Julian of Norwich presents Jesus as mother which I have never thought of before and which I find very appealing because most of the time he is presented as lover. This idea of Jesus as feminine as well as masculine makes the Godhead seems more rounded, accessible and balanced. Julian portrays a very warm picture of God (and again there is the sense that God is both male and female) and the affirmation 'All shall be well, and all shall be well, and all manner of thing shall be well.' is a comforting mantra to live by.

Her revelations of Christ on the Cross are graphic and I found it difficult to forget the images that she portrayed as they were so vivid. The blood and pain and heart riven in two became almost tangible and the images lingered for days. Be prepared for these scenes.
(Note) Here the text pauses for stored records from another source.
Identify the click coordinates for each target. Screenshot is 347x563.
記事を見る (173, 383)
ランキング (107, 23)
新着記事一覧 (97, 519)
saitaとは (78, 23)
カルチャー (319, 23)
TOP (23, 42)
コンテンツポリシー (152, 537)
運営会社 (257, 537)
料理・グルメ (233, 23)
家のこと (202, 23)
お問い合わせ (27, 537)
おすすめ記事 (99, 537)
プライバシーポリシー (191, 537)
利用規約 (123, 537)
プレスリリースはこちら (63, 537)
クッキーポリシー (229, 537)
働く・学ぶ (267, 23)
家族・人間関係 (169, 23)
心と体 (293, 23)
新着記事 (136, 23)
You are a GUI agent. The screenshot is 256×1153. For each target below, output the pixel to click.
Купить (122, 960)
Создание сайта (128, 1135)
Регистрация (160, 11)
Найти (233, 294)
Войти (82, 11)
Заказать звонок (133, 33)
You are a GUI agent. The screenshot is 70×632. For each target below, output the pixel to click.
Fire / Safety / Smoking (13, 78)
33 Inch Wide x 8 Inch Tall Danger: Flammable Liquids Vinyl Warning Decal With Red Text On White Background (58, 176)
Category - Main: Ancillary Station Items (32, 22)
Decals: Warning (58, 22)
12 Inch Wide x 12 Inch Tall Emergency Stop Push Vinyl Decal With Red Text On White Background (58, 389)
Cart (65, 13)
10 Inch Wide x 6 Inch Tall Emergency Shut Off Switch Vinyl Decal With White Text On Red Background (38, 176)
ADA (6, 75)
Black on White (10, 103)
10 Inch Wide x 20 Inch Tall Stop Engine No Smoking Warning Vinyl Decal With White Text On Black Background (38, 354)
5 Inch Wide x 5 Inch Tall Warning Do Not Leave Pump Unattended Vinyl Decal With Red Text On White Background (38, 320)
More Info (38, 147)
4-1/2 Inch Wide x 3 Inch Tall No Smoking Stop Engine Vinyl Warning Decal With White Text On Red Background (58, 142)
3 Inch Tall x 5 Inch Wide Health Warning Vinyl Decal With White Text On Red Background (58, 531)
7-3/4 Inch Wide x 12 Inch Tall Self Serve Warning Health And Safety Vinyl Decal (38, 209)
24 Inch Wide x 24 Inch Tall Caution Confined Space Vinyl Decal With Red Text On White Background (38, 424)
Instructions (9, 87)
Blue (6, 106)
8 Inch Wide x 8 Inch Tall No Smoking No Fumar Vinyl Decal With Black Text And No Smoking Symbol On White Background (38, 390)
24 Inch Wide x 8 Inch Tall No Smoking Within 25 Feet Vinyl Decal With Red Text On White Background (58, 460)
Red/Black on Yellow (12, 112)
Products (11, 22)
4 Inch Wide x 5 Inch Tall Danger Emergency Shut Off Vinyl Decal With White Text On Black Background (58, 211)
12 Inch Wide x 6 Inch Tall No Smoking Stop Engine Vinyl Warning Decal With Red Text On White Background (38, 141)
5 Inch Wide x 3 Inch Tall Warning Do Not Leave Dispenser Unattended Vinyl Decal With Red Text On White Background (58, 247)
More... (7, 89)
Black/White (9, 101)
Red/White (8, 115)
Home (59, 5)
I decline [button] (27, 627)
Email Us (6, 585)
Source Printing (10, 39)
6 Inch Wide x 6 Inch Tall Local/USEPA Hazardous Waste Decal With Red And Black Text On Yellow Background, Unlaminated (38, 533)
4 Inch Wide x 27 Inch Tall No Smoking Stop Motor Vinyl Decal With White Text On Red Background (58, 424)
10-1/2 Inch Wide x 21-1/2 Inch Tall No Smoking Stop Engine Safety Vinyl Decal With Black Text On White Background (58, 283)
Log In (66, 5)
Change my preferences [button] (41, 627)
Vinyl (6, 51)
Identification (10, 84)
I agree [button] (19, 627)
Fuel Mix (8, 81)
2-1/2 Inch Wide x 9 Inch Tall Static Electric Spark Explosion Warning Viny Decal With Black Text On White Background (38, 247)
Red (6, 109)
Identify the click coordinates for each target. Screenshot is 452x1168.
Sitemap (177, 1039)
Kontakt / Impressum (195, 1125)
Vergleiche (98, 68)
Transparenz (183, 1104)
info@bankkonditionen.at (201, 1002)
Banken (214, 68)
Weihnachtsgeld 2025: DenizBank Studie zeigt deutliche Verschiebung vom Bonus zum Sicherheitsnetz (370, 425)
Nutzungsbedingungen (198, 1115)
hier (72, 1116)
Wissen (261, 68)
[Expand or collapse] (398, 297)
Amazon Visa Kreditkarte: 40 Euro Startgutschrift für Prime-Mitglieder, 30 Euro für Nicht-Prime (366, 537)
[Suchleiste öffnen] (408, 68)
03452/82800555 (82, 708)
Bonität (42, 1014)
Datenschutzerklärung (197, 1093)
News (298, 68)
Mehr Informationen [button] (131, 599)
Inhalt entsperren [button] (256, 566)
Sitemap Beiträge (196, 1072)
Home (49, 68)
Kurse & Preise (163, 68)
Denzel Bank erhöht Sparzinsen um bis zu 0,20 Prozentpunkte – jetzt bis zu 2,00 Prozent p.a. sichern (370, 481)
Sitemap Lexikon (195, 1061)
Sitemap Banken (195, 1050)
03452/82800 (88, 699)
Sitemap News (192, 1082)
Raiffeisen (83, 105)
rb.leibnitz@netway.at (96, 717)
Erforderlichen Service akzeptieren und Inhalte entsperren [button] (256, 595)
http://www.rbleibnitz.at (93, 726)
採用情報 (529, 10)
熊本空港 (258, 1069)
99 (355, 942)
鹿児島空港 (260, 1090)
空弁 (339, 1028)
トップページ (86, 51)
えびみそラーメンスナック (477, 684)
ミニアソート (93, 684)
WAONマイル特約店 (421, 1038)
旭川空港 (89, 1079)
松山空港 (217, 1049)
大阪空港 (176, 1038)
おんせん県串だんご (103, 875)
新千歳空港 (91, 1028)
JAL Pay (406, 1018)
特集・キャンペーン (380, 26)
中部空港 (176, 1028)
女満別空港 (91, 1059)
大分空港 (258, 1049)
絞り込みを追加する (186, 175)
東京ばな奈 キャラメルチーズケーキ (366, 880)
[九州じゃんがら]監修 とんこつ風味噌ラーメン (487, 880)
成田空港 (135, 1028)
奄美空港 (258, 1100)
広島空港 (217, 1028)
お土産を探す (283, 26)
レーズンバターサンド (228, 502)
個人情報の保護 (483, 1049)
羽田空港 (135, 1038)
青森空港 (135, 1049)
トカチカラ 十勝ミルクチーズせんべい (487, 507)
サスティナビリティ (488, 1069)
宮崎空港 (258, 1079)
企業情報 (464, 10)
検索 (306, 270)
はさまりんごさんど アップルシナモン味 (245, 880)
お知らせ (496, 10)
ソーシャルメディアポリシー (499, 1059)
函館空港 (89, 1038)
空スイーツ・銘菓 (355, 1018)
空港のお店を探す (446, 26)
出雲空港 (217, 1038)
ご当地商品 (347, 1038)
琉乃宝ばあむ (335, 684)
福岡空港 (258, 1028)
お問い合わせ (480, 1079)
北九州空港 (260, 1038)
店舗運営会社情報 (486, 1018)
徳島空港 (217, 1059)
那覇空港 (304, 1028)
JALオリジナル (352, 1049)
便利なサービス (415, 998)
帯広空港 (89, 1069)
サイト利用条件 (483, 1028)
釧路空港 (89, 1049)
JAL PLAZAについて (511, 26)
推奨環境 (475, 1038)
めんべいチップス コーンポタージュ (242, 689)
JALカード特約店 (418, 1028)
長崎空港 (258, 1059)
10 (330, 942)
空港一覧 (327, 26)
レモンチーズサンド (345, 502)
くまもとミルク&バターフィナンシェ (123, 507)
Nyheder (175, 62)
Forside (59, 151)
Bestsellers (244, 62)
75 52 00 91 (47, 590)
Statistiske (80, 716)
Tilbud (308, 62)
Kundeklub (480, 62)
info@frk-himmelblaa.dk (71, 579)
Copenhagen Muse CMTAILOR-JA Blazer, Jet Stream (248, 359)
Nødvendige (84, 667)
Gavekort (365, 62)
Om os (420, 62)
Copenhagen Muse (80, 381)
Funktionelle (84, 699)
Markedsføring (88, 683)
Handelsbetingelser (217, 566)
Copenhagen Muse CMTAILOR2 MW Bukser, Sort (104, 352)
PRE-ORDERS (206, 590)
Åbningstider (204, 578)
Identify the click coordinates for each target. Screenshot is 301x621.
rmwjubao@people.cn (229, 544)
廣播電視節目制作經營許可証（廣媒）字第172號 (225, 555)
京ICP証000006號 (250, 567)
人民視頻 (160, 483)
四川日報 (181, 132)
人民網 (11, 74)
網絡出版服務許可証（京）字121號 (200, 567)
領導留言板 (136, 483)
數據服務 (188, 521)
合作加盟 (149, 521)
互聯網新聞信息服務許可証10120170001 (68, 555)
They are potent and a strong reminder of our own crucifixion in life when we start to investigate the inner life. We are asked to take up the cross and bear the pain that leads to unconditional love.

A sensible woman who deeply lived her faith and provides us with a fine mystical portrait of God but grounded in the reality of daily life. I visited her shrine in Norwich three years ago and was struck by how small was the space in which she lived (it is a reconstruction but it is on the very site where she lived). There is a little shrine and the words 'Thou art enough to me.' leap out at the visitor.

Worth sessions of lectio divina and silent meditation on her words and images.